Etimesgut ilçesi 1'inci TBMM Caddesi'nde 26 Şubat'ta Mehmet Can Dandin'in kullandığı 06 AEG 869 plakalı otomobil, kaldırımda yürüyen Süleyman Demirel Üniversitesi Turizm İşletmeciliği Bölümü 2'nci sınıf öğrencisi Umut Can ve matematik öğretmeni Ekin Sert'e çarptı. Can ve Sert, kaza yerinde yaşamını yitirirken, sürücü Mehmet Can Dandin ve yanındaki 3 arkadaşı kaçtı. 2 gün sonra polise teslim olan Dandin, tutuklandı. Mehmet Can Dandin, yaklaşık 3 ay sonra 22 Mayıs'ta avukatının itirazıyla Sulh Ceza Hakimliği tarafından, 500 bin lira teminat bedeli ödemesi kabul edilip, konutu terk etmeme ve yurt dışı çıkış yasağı adli kontrol tedbiriyle tahliye edildi. Ankara Batı Cumhuriyet Başsavcılığı'nın itirazı üzerine Dandin, 3 Haziran'da yeniden tutuklandı.
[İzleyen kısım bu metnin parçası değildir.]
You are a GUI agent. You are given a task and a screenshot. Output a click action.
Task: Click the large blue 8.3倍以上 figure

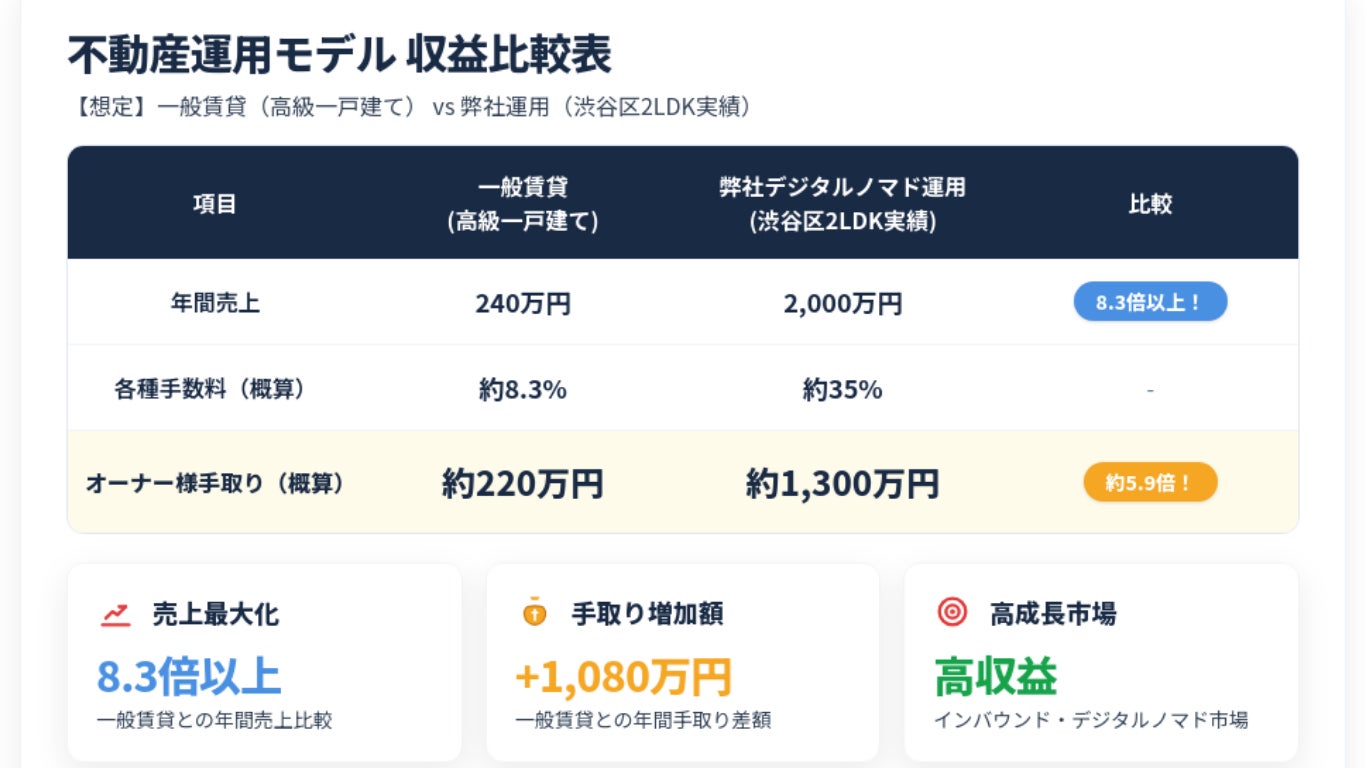189,677
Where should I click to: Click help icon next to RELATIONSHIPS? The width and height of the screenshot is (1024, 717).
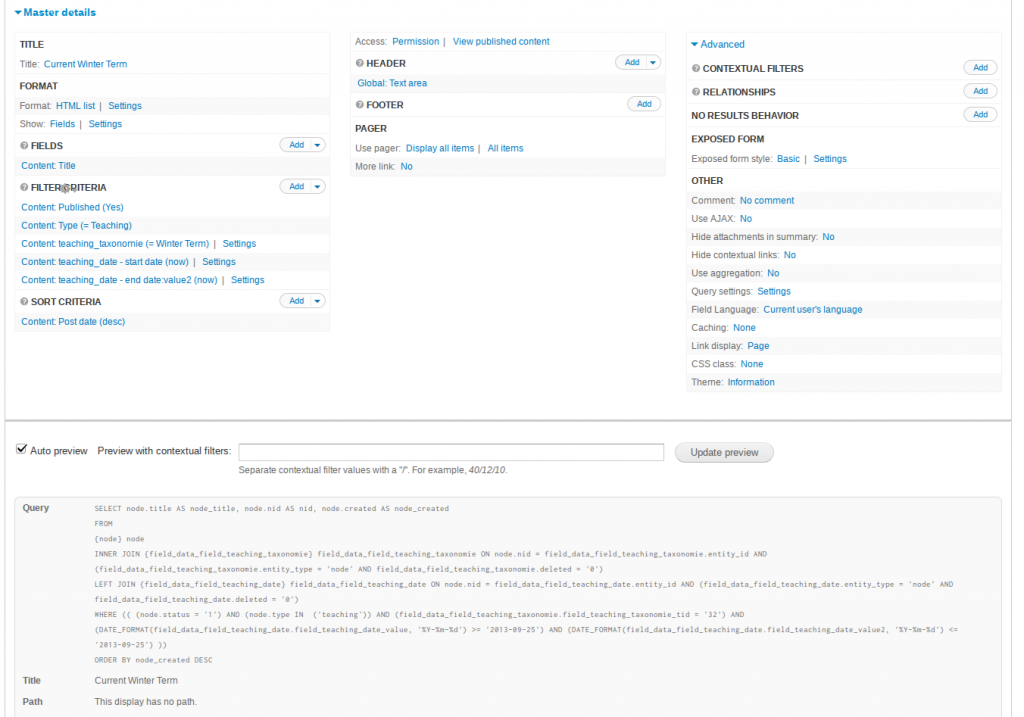696,92
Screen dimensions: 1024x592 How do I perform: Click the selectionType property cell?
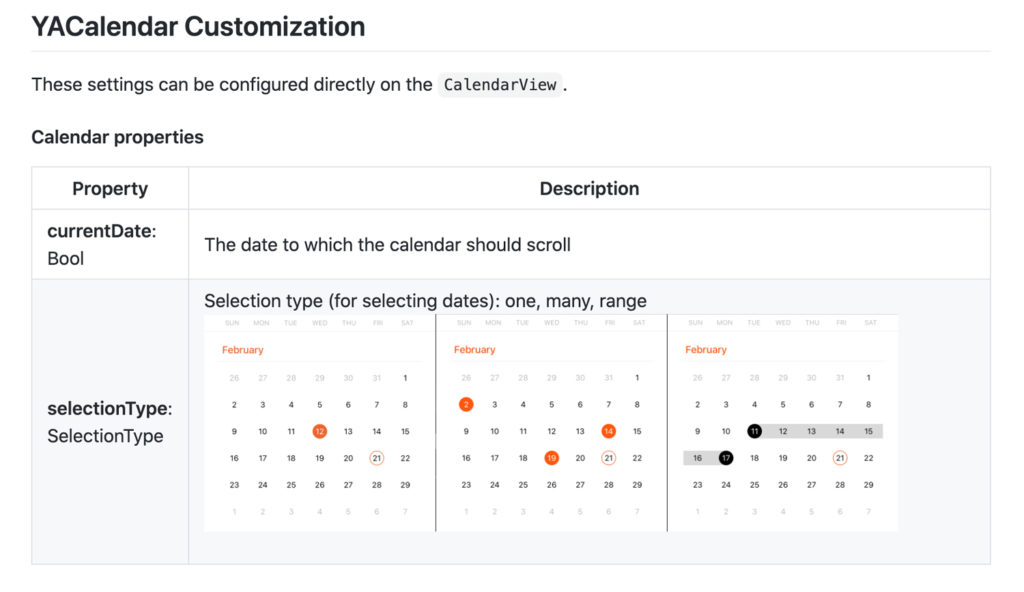pyautogui.click(x=110, y=422)
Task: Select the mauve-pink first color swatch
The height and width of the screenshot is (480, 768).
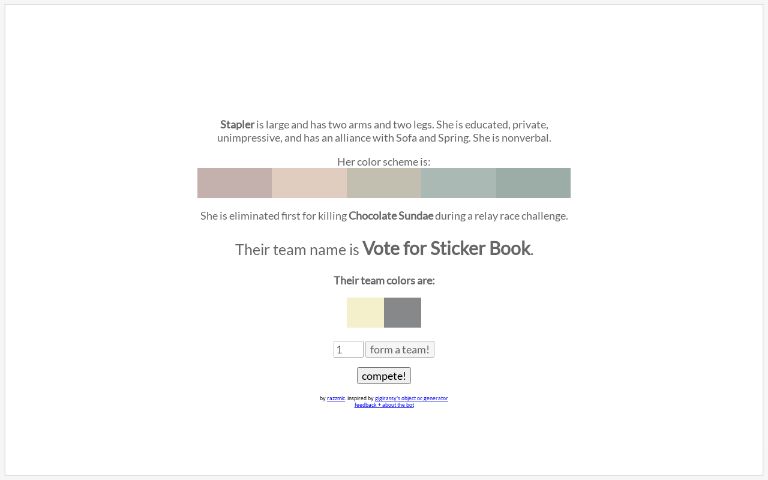Action: click(234, 183)
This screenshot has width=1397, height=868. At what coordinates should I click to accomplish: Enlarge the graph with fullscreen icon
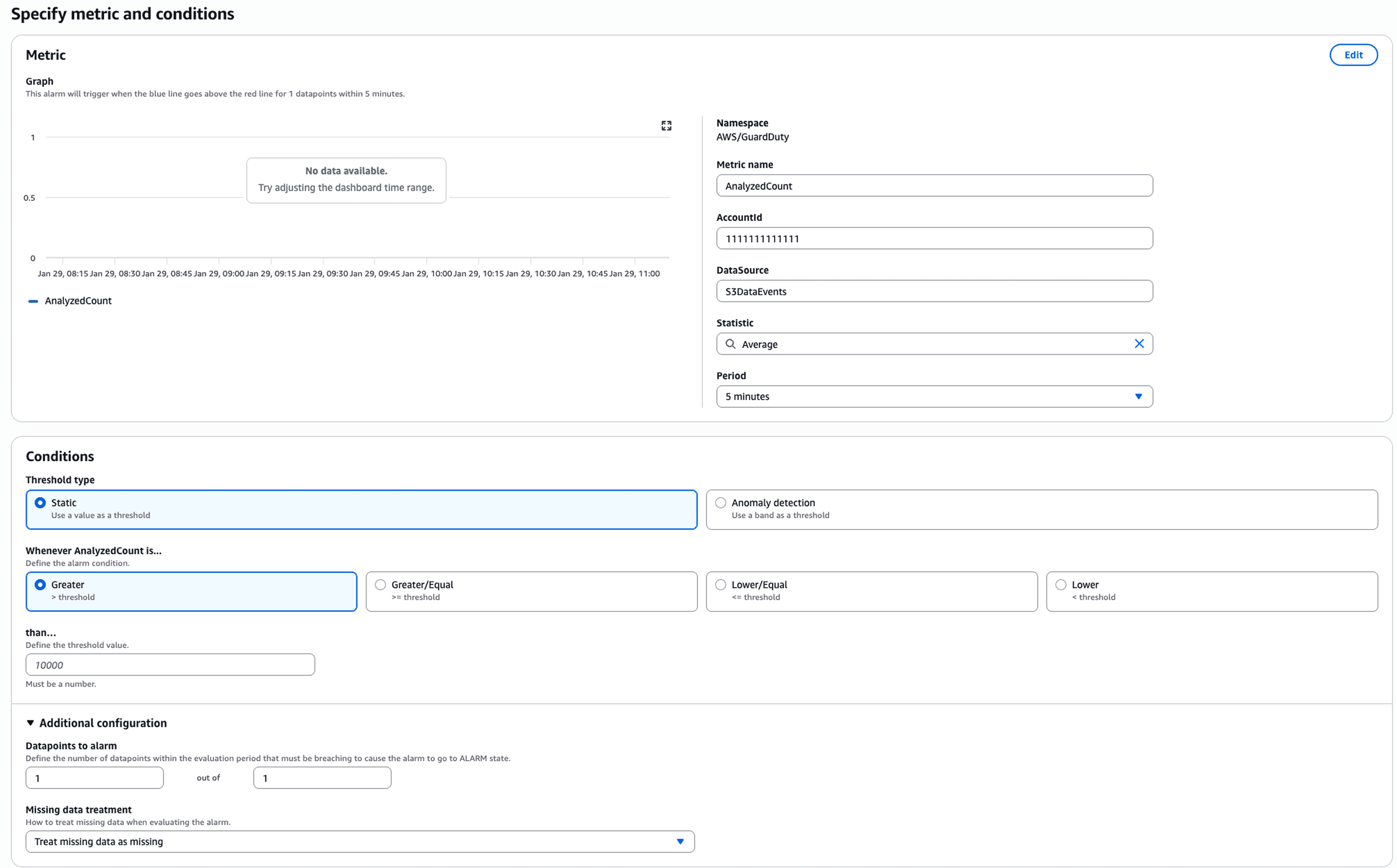(666, 126)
Mehmet Can Dandin'in tahliyesinden 2 gün sonra 24 Mayıs'ta iddianame hazırlandı. İddianamede, sanık Dandin'in, yanındaki 3 arkadaşıyla lokantada alkol aldıktan sonra kiralık otomobile bindiği, hız sınırının 50 kilometre olduğu yolda 112 kilometre hızla gittiği, yolun virajlı olması ve alkolün de etkisiyle aracın kontrolünü kaybettiği ve kaldırıma çıkarak, birbirini tanımayan Umut Can ve Ekin Sert'e çarpıp ölümlerine yol açtığı belirtildi. İddianamede yer alan Adli Tıp Raporu'na göre ise Dandin'in asli kusurlu olduğu, ölen Ekin Sert ve Umut Can'ın kusursuz olduğu belirtildi.
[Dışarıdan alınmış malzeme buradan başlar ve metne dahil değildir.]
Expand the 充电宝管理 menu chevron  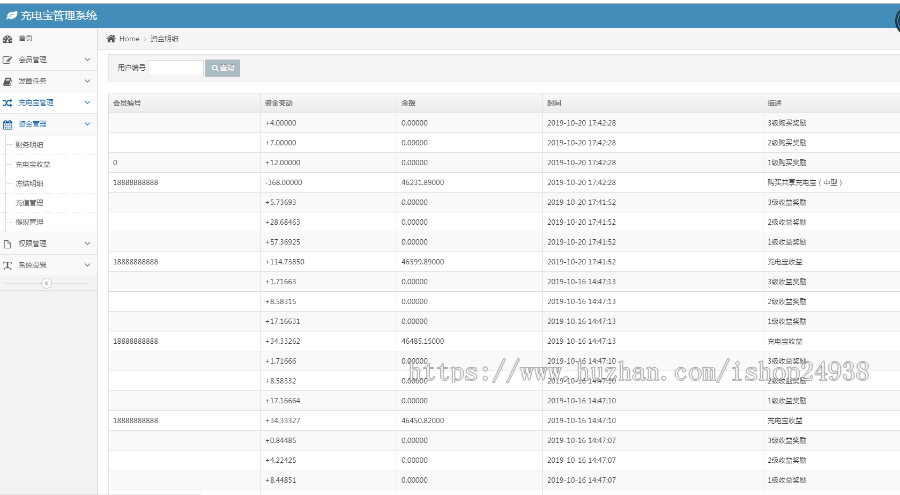(x=87, y=102)
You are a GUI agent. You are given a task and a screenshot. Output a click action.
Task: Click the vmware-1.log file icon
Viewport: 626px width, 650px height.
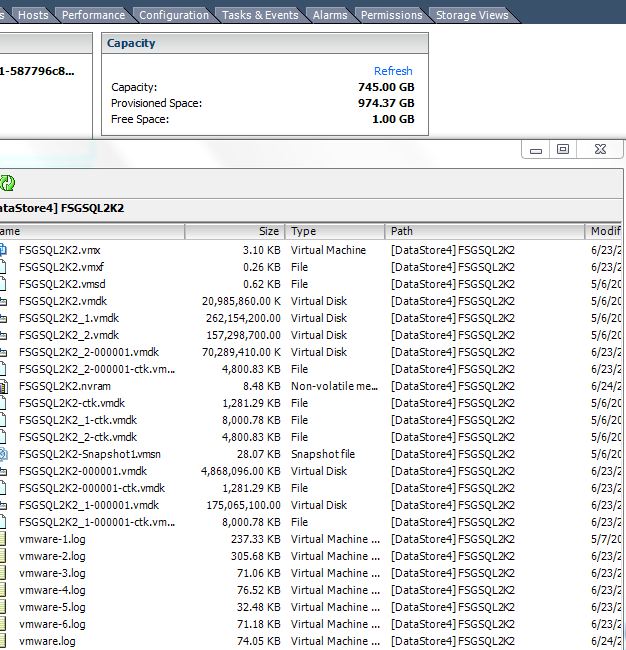click(4, 539)
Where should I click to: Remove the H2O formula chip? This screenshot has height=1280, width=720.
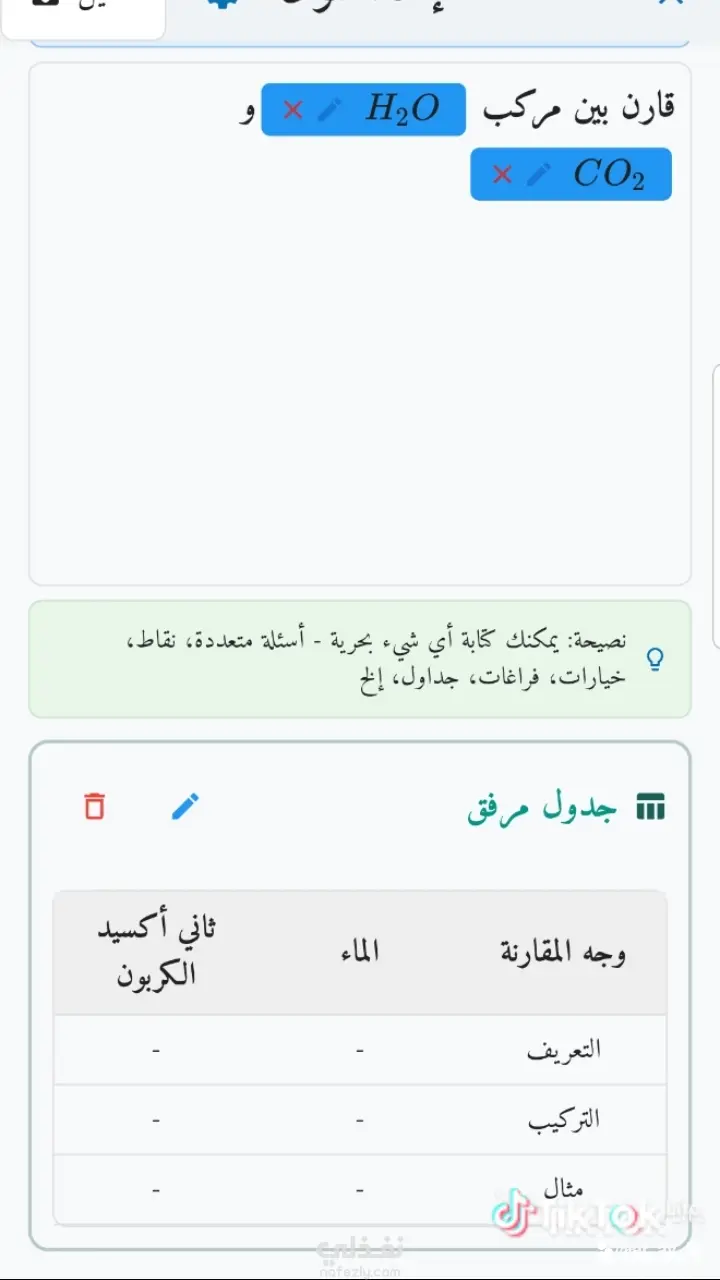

Tutuklu sanık Dandin, 'Taksirle ölüme ve yaralanmaya neden olmak' suçundan 15 yıla kadar hapis istemiyle Ankara Batı 3'üncü Ağır Ceza Mahkemesi'nde yargılandığı davanın karar duruşmasında hakim karşısına çıktı. Kazada hayatını kaybeden matematik öğretmeni Ekin Sert'in eşi Gözde Sert ve ailesi ile üniversite öğrencisi Umut Can'ın ailesi de hazır bulundu.
Umut Can'ın babası İbrahim Can, acılarının çok büyük olduğunu ifade ederek, "Çocuklarımız hayatta değil, sebebi de sorumsuzluk. Ceza indirimi alacağı hiçbir unsur yok. Şuursuz bir vaziyette direksiyona geçiyor. Acımızı hafifletecek tek yer adalettir. Suçu sabit olan birinin tahliye edilmesinde veya tahliyesini talep etmesinde biz bir anlam bulamıyoruz. Devlet haklının ve mazlumun yanında olmak zorundadır. Biz sanığın en ağır şekilde cezalandırılmasını talep ediyoruz" dedi.
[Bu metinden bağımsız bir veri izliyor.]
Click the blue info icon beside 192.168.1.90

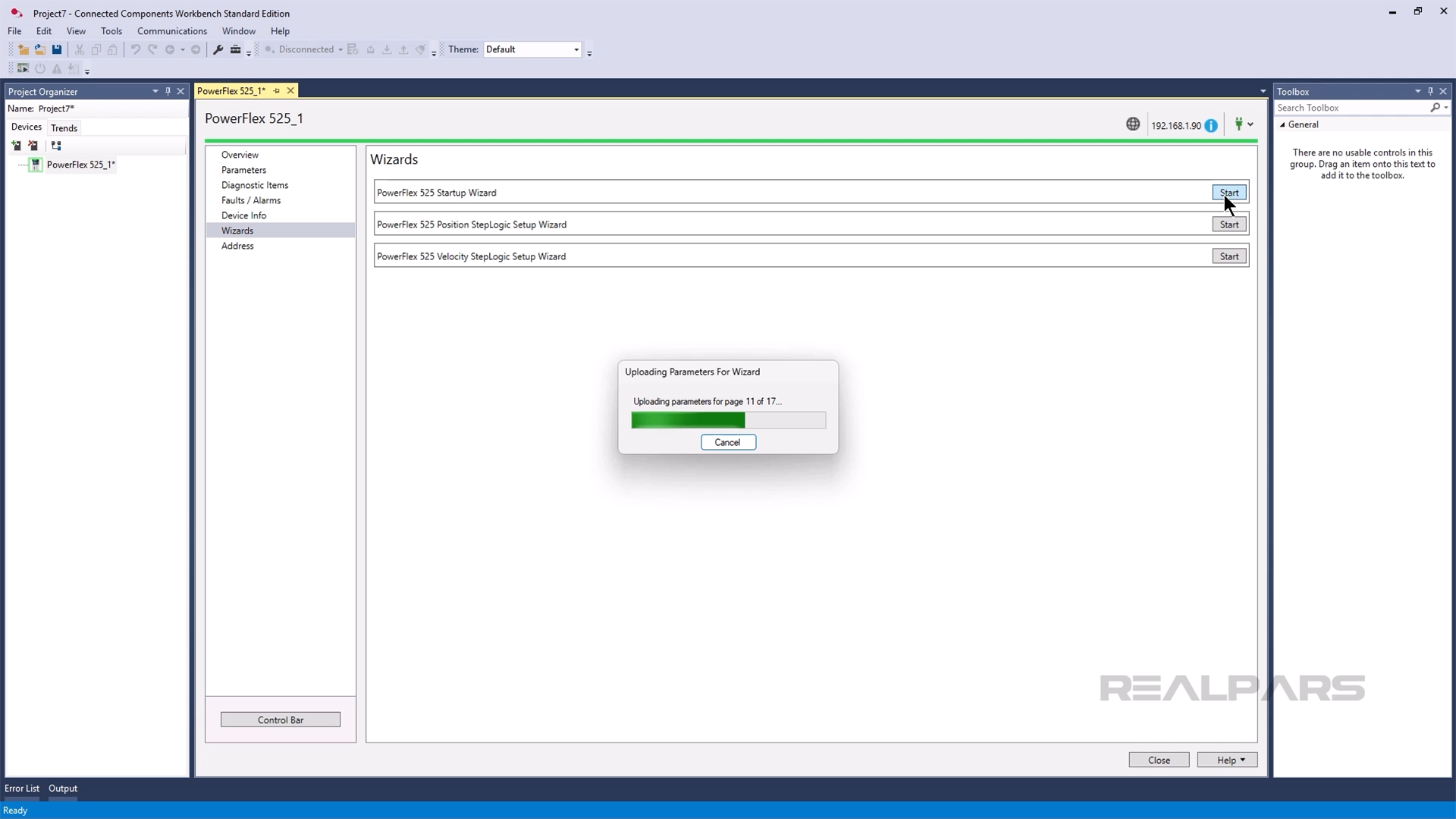1211,126
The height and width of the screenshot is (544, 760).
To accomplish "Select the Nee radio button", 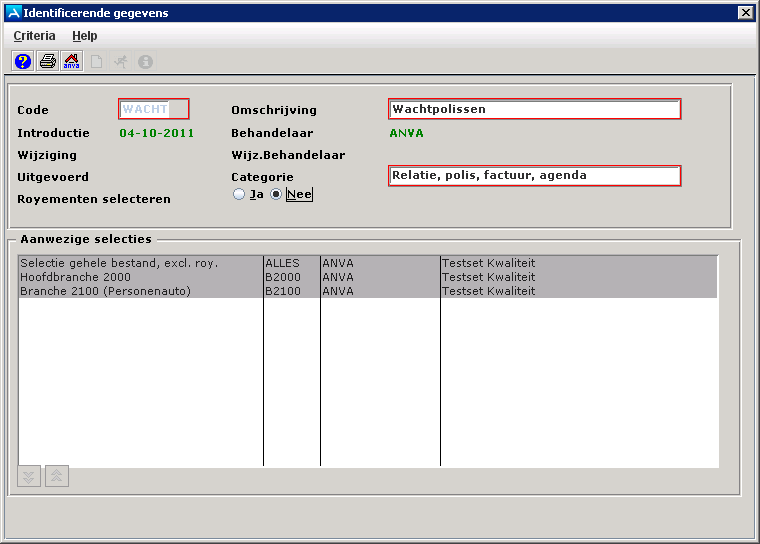I will pyautogui.click(x=277, y=194).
Ekin Sert'in eşi Gözde Sert ise "Yarım kalmak ne demek biliyor musunuz? Kaybetmek demek ne demek biliyor musunuz? Kaldırımda yürüyen bir insanın ölümüne 'kader' deyip geçemeyiz. Ben hayatıma devam edemiyorum. Ben istiyorum ki başkalarını da öldürmesin. Hayatım boyunca hep yarım kalacağım. Sizden en ağır cezayı vermenizi istiyorum" dedi.
Sanık Dandin ise dosyanın bir kaza dosyası olduğunu söyleyerek, "Elimde olan bir şey olsaydı ben kendimi öldürürdüm. Keşke onlar değil de ben ölseydim. Hapishane şartları kötü, tedavi olamıyorum, ameliyat olamıyorum. Böyle giderse ben de ihmalden cezaevinde öleceğim. Adaletinize güveniyorum, tahliyemi talep ediyorum" dedi.
Mahkeme heyeti, sanık Dandin'e 'Bilinçli taksirle birden fazla kişinin ölümüne neden olmak' suçundan 9 yıl 4 ay hapis cezası vererek tutukluluğunun devamına hükmetti. Sanığa verilen cezada indirim uygulanmadı.